We assessed the eutrophication trends of the sediments in the coastal zone off Montevideo in the middle section of the Río de la Plata estuary, during the 2009–2010 ENSO event. We used several geochemical variables to trace changes in trophic conditions, and attributed them to human impacts (i.e. industry, urban collecting effluents, harbour activities), and also to the variability derived from the increased rainfall levels and associated river flow. Seasonal sampling was carried out from March 2009 to February 2011 with the following parameters determined: chlorophyll, phaeopigment, organic matter and protein content, dissolved oxygen, temperature and salinity. These parameters were then related to documented total monthly rainfall and associated changes in river flow.

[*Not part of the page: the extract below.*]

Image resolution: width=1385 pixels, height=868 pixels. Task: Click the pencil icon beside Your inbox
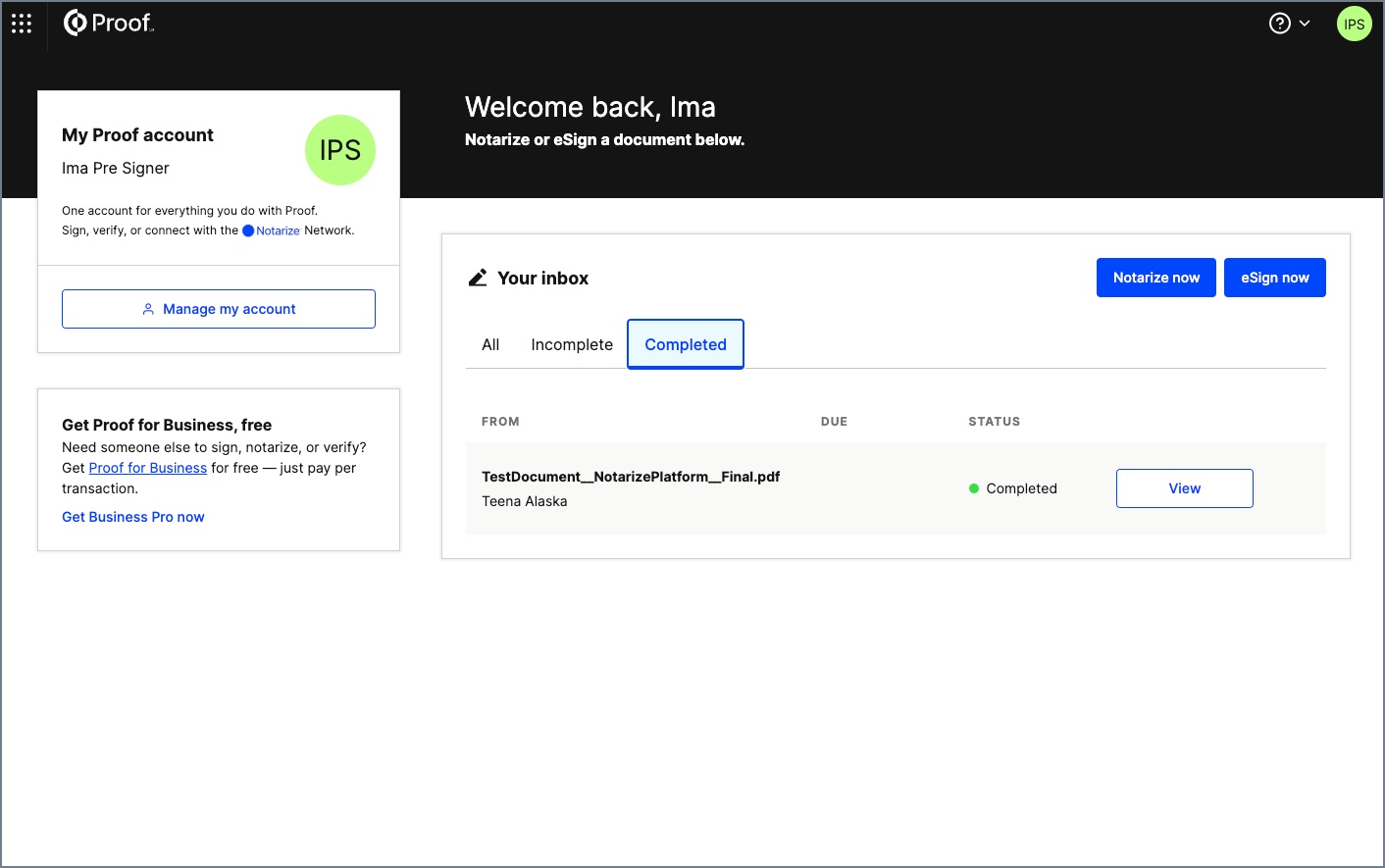pyautogui.click(x=478, y=277)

The Río de la Plata basin (Fig. 1), the second largest drainage basin in South America (4 144 000 km²), encompasses areas of south-eastern Bolivia, southern and central Brazil, Paraguay, most of Uruguay and northern Argentina. The main rivers of the La Plata basin are the Paraná, Paraguay and Uruguay (Fig. 1), which carry an estimated amount of 57 × 10⁶ m³ year^–1 of silt into the Río de la Plata. The modern suspension freight is ~80 × 10⁶ t year^–1, consisting of 75% coarse to medium silt, 15% fine silt and 10% clay (Giberto et al. 2004).

Fig. 1.  Top: the Río de la Plata basin. The largest rivers of the basin and the political boundaries are depicted. Bottom: The Montevideo coastal zone. The main industrial activities undertaken in the bay are indicated, and the urban and rural areas are illustrated.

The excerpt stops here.